288 people reported dead in rail accident in India

Kathmandu: At least 288 people were killed and more than 800 injured in Friday’s incident in Odisha state, involving two passenger trains and a goods train.

Rescue efforts have concluded, with officials saying all trapped and injured passengers have been retrieved, as reported by the BBC.

People found guilty over a deadly rail accident in eastern India will be “punished stringently”, the country’s Prime Minister Narendra Modi has said.

Modi has visited the scene, labelling the incident a “painful” one.

He also met victims of the disaster in hospital, and vowed that his government would leave “no stone unturned for the treatment of those injured”.

It is still not clear what caused the multi-train collision in Balasore district, which has been described as India’s worst rail accident this century.

Some 2,000 passengers are thought to have been on board the two passenger trains involved.

The exact sequence of events has been the subject of conflicting accounts.

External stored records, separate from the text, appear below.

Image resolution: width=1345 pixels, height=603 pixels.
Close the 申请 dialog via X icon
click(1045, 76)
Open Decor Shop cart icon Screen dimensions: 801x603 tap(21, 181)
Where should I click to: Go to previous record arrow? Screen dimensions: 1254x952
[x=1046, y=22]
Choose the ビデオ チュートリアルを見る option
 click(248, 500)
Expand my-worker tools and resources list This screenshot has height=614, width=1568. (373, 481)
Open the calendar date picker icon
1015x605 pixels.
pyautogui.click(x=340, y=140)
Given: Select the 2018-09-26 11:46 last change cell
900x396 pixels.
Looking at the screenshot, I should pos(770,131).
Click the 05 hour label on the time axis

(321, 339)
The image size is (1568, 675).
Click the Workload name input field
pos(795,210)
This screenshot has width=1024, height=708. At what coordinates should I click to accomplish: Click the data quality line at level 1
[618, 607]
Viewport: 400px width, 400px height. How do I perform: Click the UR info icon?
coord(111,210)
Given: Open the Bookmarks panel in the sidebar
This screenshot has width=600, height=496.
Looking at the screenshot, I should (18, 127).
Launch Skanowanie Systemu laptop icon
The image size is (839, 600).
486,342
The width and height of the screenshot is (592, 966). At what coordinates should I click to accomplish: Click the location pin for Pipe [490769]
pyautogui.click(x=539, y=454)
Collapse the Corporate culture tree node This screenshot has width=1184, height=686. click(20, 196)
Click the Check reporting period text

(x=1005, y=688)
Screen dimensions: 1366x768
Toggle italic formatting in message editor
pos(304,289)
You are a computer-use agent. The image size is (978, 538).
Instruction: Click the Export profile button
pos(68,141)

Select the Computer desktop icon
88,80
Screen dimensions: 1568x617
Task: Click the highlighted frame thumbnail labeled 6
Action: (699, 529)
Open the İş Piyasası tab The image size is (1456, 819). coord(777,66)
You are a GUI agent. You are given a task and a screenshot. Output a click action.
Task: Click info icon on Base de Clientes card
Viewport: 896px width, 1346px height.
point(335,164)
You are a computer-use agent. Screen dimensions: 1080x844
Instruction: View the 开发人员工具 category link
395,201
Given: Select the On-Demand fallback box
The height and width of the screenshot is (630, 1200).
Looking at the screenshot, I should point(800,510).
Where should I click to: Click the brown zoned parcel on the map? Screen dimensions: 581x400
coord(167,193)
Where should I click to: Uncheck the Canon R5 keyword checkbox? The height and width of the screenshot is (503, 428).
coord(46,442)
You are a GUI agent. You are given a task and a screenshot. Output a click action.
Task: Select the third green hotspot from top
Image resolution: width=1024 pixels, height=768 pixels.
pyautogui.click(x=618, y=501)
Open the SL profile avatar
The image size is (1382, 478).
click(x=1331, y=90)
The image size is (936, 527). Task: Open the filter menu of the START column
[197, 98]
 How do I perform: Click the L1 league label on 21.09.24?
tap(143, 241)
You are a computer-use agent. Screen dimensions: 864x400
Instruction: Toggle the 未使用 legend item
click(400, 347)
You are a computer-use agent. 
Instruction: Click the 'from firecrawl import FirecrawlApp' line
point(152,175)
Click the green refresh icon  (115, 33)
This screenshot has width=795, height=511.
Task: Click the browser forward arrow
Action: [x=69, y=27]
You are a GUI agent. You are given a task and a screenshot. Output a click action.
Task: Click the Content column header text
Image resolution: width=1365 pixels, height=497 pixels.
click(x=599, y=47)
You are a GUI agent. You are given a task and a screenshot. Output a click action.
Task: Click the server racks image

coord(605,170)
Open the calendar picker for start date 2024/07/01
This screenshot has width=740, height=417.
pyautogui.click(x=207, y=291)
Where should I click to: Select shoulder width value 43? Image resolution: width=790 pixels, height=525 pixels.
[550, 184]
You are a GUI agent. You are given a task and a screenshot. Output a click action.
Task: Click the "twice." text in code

Officials say several carriages from the Coromandel Express, travelling between Kolkata (formerly Calcutta) and Chennai (formerly Madras), derailed at about 19:00 (13:30 GMT) after hitting a stationary goods train.

Several of its coaches ended up on the opposite track. Another train travelling in the opposite direction – the Howrah Superfast Express travelling from Yesvantpur to Howrah – was in a collision with derailed carriages.